◆ **WHAT IS EXPECTED**: Put these lines into a numbered list, leaving out the blank lines.

◆ **DATA FOR THIS EXERCISE**:
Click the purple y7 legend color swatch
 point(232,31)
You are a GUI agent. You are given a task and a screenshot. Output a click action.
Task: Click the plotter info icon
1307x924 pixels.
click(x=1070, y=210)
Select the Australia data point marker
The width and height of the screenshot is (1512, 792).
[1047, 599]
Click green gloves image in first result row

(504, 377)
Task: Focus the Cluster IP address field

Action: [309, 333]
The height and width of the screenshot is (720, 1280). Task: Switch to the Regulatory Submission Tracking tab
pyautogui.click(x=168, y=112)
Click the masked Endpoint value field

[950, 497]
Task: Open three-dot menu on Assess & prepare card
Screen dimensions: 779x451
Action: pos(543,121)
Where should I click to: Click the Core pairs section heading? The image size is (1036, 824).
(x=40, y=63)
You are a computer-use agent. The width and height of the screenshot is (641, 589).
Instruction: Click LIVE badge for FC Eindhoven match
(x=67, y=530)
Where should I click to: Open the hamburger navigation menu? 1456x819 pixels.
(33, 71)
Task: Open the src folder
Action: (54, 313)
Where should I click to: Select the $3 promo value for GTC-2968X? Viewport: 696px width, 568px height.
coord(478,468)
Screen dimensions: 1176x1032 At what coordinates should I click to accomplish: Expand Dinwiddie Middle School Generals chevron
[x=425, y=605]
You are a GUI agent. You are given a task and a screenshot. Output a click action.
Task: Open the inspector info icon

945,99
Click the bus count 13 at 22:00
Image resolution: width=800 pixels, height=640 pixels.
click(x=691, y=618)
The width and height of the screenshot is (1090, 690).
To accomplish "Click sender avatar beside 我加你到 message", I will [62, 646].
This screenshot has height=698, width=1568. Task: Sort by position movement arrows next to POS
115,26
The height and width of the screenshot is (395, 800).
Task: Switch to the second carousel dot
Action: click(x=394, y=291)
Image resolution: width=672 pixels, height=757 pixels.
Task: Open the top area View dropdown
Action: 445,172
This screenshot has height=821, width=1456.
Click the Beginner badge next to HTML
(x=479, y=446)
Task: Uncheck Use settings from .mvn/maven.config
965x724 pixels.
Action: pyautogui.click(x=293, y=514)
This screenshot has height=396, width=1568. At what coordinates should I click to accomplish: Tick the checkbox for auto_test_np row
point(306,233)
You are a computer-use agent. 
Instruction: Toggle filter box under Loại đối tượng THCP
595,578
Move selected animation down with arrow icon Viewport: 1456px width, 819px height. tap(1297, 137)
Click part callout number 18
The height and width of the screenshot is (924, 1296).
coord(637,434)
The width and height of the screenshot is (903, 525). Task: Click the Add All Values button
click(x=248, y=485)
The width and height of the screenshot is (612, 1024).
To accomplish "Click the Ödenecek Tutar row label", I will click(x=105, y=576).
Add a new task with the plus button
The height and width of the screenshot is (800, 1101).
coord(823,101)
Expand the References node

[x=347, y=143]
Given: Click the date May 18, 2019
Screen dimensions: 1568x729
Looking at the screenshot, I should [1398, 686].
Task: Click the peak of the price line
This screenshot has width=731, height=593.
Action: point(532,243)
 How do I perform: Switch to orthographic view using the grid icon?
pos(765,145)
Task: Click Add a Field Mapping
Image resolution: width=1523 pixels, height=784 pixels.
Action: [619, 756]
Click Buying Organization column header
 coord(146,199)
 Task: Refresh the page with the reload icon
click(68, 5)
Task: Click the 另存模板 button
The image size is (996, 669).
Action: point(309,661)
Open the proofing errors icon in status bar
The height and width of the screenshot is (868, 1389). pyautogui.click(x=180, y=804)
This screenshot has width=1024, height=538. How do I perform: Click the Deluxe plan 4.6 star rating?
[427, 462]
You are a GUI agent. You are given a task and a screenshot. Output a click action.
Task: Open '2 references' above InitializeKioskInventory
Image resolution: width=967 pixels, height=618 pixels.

◆ **RESULT FOR THIS EXERCISE**:
1. Click the purple y7 legend color swatch
2.  point(232,31)
3. You are a GUI agent. You are given a task and a screenshot. Output a click action.
4. Task: Click the plotter info icon
5. 1307x924 pixels.
6. click(x=1070, y=210)
7. Select the Australia data point marker
8. The width and height of the screenshot is (1512, 792).
9. [1047, 599]
10. Click green gloves image in first result row
11. (504, 377)
12. Task: Focus the Cluster IP address field
13. Action: [309, 333]
14. The height and width of the screenshot is (720, 1280). Task: Switch to the Regulatory Submission Tracking tab
15. pyautogui.click(x=168, y=112)
16. Click the masked Endpoint value field
17. [950, 497]
18. Task: Open three-dot menu on Assess & prepare card
19. Screen dimensions: 779x451
20. Action: pos(543,121)
21. Where should I click to: Click the Core pairs section heading? The image size is (1036, 824).
22. (x=40, y=63)
23. You are a computer-use agent. The width and height of the screenshot is (641, 589).
24. Instruction: Click LIVE badge for FC Eindhoven match
25. (x=67, y=530)
26. Where should I click to: Open the hamburger navigation menu? 1456x819 pixels.
27. (33, 71)
28. Task: Open the src folder
29. Action: (54, 313)
30. Where should I click to: Select the $3 promo value for GTC-2968X? Viewport: 696px width, 568px height.
31. coord(478,468)
32. Screen dimensions: 1176x1032 At what coordinates should I click to accomplish: Expand Dinwiddie Middle School Generals chevron
33. [x=425, y=605]
34. You are a GUI agent. You are given a task and a screenshot. Output a click action.
35. Task: Open the inspector info icon
36. 945,99
37. Click the bus count 13 at 22:00
38. Image resolution: width=800 pixels, height=640 pixels.
39. click(x=691, y=618)
40. The width and height of the screenshot is (1090, 690).
41. To accomplish "Click sender avatar beside 我加你到 message", I will [62, 646].
42. This screenshot has height=698, width=1568. Task: Sort by position movement arrows next to POS
43. 115,26
44. The height and width of the screenshot is (395, 800).
45. Task: Switch to the second carousel dot
46. Action: click(x=394, y=291)
47. Image resolution: width=672 pixels, height=757 pixels.
48. Task: Open the top area View dropdown
49. Action: 445,172
50. This screenshot has height=821, width=1456.
51. Click the Beginner badge next to HTML
52. (x=479, y=446)
53. Task: Uncheck Use settings from .mvn/maven.config
54. 965x724 pixels.
55. Action: pyautogui.click(x=293, y=514)
56. This screenshot has height=396, width=1568. At what coordinates should I click to accomplish: Tick the checkbox for auto_test_np row
57. point(306,233)
58. You are a computer-use agent. 
59. Instruction: Toggle filter box under Loại đối tượng THCP
60. 595,578
61. Move selected animation down with arrow icon Viewport: 1456px width, 819px height. tap(1297, 137)
62. Click part callout number 18
63. The height and width of the screenshot is (924, 1296).
64. coord(637,434)
65. The width and height of the screenshot is (903, 525). Task: Click the Add All Values button
66. click(x=248, y=485)
67. The width and height of the screenshot is (612, 1024).
68. To accomplish "Click the Ödenecek Tutar row label", I will click(x=105, y=576).
69. Add a new task with the plus button
70. The height and width of the screenshot is (800, 1101).
71. coord(823,101)
72. Expand the References node
73. [x=347, y=143]
74. Given: Click the date May 18, 2019
75. Screen dimensions: 1568x729
76. Looking at the screenshot, I should [1398, 686].
77. Task: Click the peak of the price line
78. This screenshot has width=731, height=593.
79. Action: point(532,243)
80.  How do I perform: Switch to orthographic view using the grid icon?
81. pos(765,145)
82. Task: Click Add a Field Mapping
83. Image resolution: width=1523 pixels, height=784 pixels.
84. Action: [619, 756]
85. Click Buying Organization column header
86.  coord(146,199)
87.  Task: Refresh the page with the reload icon
88. click(68, 5)
89. Task: Click the 另存模板 button
90. The image size is (996, 669).
91. Action: point(309,661)
92. Open the proofing errors icon in status bar
93. The height and width of the screenshot is (868, 1389). pyautogui.click(x=180, y=804)
94. This screenshot has width=1024, height=538. How do I perform: Click the Deluxe plan 4.6 star rating?
95. [427, 462]
96. You are a GUI agent. You are given a task and a screenshot. Output a click action.
97. Task: Open '2 references' above InitializeKioskInventory
98. Image resolution: width=967 pixels, height=618 pixels.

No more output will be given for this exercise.